La carencia... la miseria... la soledad... la cara lánguida... el alma triste... sus
recuerdos.


El dolor... su pan diario.


Ya sólo eso tenía...dolor y más dolor.


Nunca ingresó a la escuela. Su padre lo necesitaba para arar la tierra, su
madre para cuidar de sus hermanos.


Juguetes no conoció. Se divertía, cuando podía, trepando a los árboles,
escarbando la tierra, cuidando animales.


Todos olvidaron que era un niño. Incluso él, también llegó a olvidarlo.
Festejos, alegrías...no conoció jamás.


Dulzura, cariño...tampoco tuvo nunca. Rápidamente aprendió a defenderse
solo. De no ser así, hubiese muerto antes.


Juan sabía... sabía tantas cosas...


Pronto empezó a andar con adultos.


Gente extraña.


Fantasmas que entraban y salían de la selva, se convirtieron en su usual
compañía.


Poco importaba a los padres de quiénes se tratara.


Si Juan desaparecía junto con ellos...mejor.


Una boca menos para alimentar.


Una mañana, salió Juan al amanecer.


Todos dormían.


Cerca a su rancho, le esperaban los fantasmas armados.


Un fusil era para Juan.


En silencio caminaron todos hacia el pueblo.


Todos excepto Juan, pensaban en que quizá sería la última vez que sus botas
se hundirían por el húmedo camino, dejando huella.


Para Juan...quizá terminaría el dolor...era su esperanza.


De pronto, observaron pequeñas luces que titilaban a lo lejos.

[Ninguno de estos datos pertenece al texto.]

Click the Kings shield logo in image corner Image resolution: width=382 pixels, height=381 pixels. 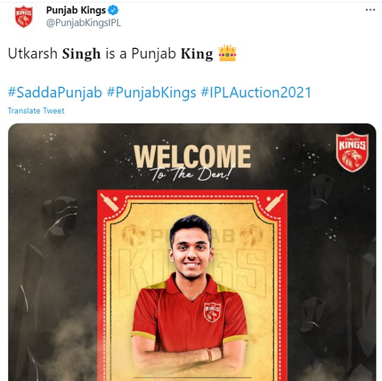[352, 152]
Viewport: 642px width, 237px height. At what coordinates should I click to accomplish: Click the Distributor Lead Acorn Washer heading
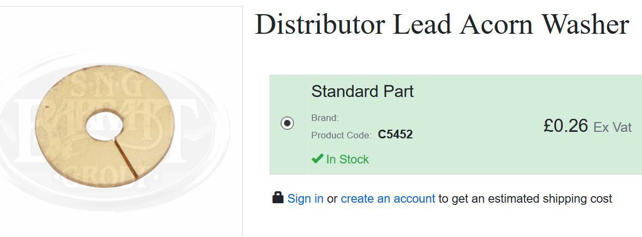point(442,24)
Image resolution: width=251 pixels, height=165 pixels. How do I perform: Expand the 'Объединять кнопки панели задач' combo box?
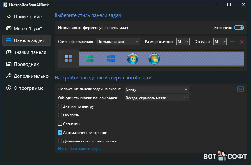click(156, 98)
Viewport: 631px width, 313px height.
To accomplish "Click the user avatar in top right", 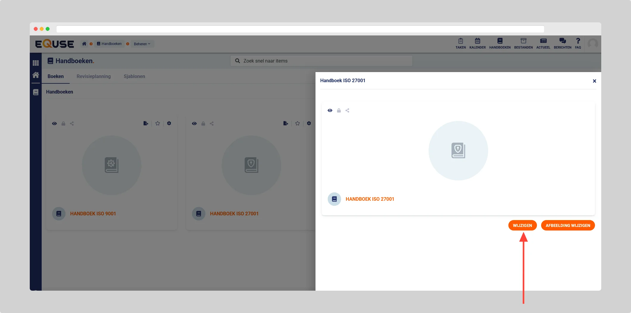I will pos(593,44).
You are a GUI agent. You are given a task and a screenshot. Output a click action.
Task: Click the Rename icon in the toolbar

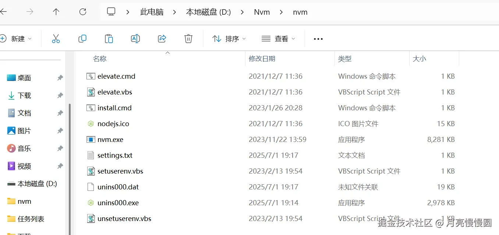135,38
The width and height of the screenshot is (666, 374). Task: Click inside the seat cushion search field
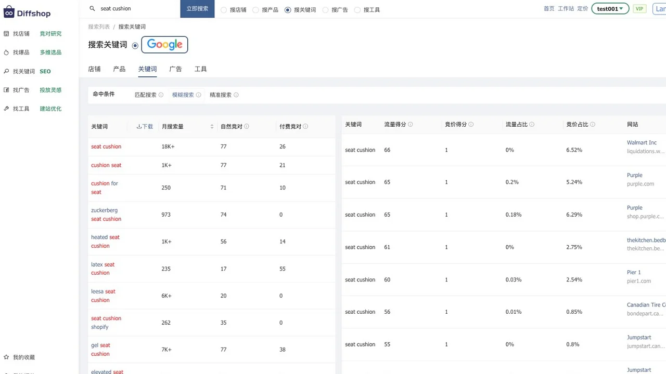130,9
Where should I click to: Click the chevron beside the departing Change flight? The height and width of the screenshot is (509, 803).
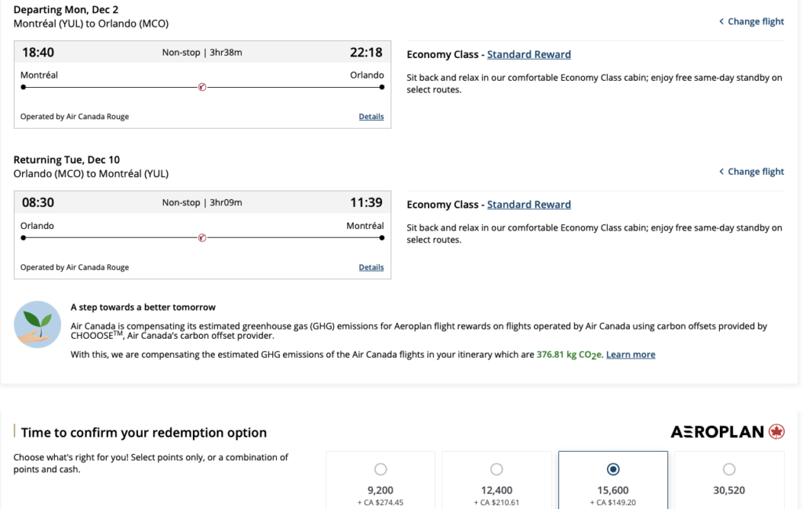(721, 22)
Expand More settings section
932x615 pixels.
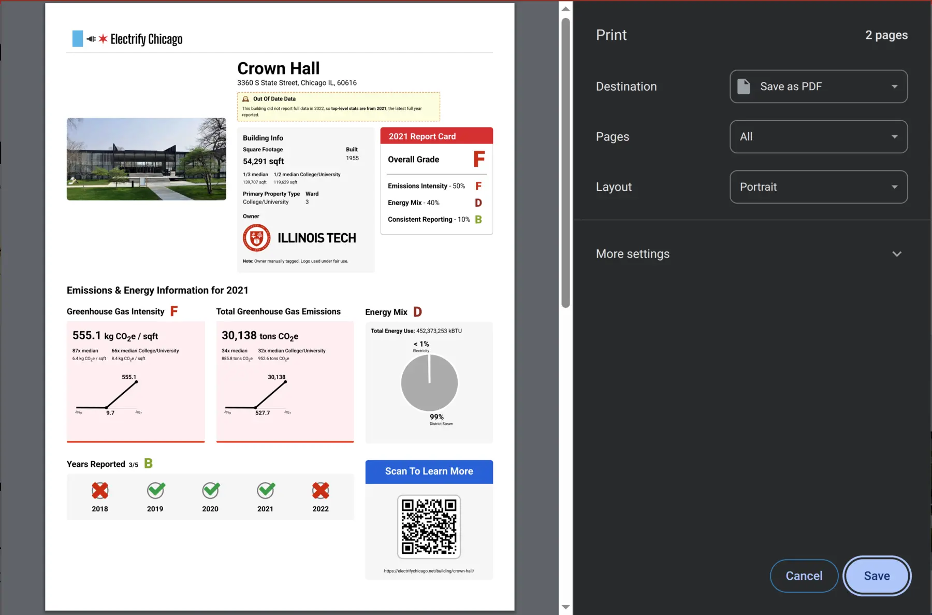coord(751,254)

La hora de la muerte se acercaba.


Gentes de bien empezaban su trabajo.


El pueblo comenzaba a vivir de nuevo, cuando los fantasmas armados hicieron
su aparición. La plaza mayor, de repente, se vio llena de ellos.

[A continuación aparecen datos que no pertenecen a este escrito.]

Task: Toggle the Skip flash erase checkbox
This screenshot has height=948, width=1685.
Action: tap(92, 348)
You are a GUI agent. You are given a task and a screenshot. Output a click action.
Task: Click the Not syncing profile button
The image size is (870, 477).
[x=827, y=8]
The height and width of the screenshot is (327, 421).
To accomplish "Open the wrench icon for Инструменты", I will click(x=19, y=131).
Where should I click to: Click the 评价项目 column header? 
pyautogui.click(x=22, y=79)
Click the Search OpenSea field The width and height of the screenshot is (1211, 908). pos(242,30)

Juan en la esquina aguardaba su muerte...


!Todos quietos!. Gritaban.


!Ustedes son pueblo como nosotros y si nada hacen, nada les pasará. La lucha
armada continua porque el pueblo tiene quien lo defienda!


!No mas hambre... no mas pobreza...no mas miseria ni muerte!
Silencio. Eterno silencio.


! Despierten, no les favorece su actitud sumisa ante el enemigo porque él esta
decidido a cortar todas nuestras cabezas. El pueblo debe rebelarse, se acabó
el poder de los tiranos, no mas opre...!


Ruidos ensordecedores ahogaron las palabras.


Ya no eran necesarias.


Todos juntos, pueblo y fantasmas, corrían de lado a lado. Los primeros
buscando refugio, los segundos matando la miseria, llamando a gritos su
suerte.


Después de la tempestad...la calma.


Muchos al fin y al cabo fantasmas, desaparecieron como suelen hacerlo y a su
paso, quedó sumada la muerte, el hambre, la pobreza y la miseria.


Veinte fantasmas muertos se exhibieron desnudos en la plaza mayor, para
escarmiento de los que mas tarde quisieran convertirse en fantasmas.
Entre ellos...nuestro Juan de doce años.


Su cuerpo destrozado por las balas y sus manos cansadas de aferrarse a su
fusil.


No mas dolor. No mas recuerdos.


Nadie acudió para reconocer su cadáver. La madre lloraba para entonces un
nuevo alumbramiento.


No hacía falta buscar a Juan. Al fin y al cabo...una causa noble para morir y
una boca menos para alimentar.


Lejos de allí, un preocupado gobernante, rasca su blanca cabeza:
!Caramba! ¿Qué hacer con estos fantasmas?


Si Juan viviera, señor gobernante, seguro se rascaría su vacío vientre y diría:
!Caramba! ¿Qué hacer con mi hambre, mi pobreza y mi miseria?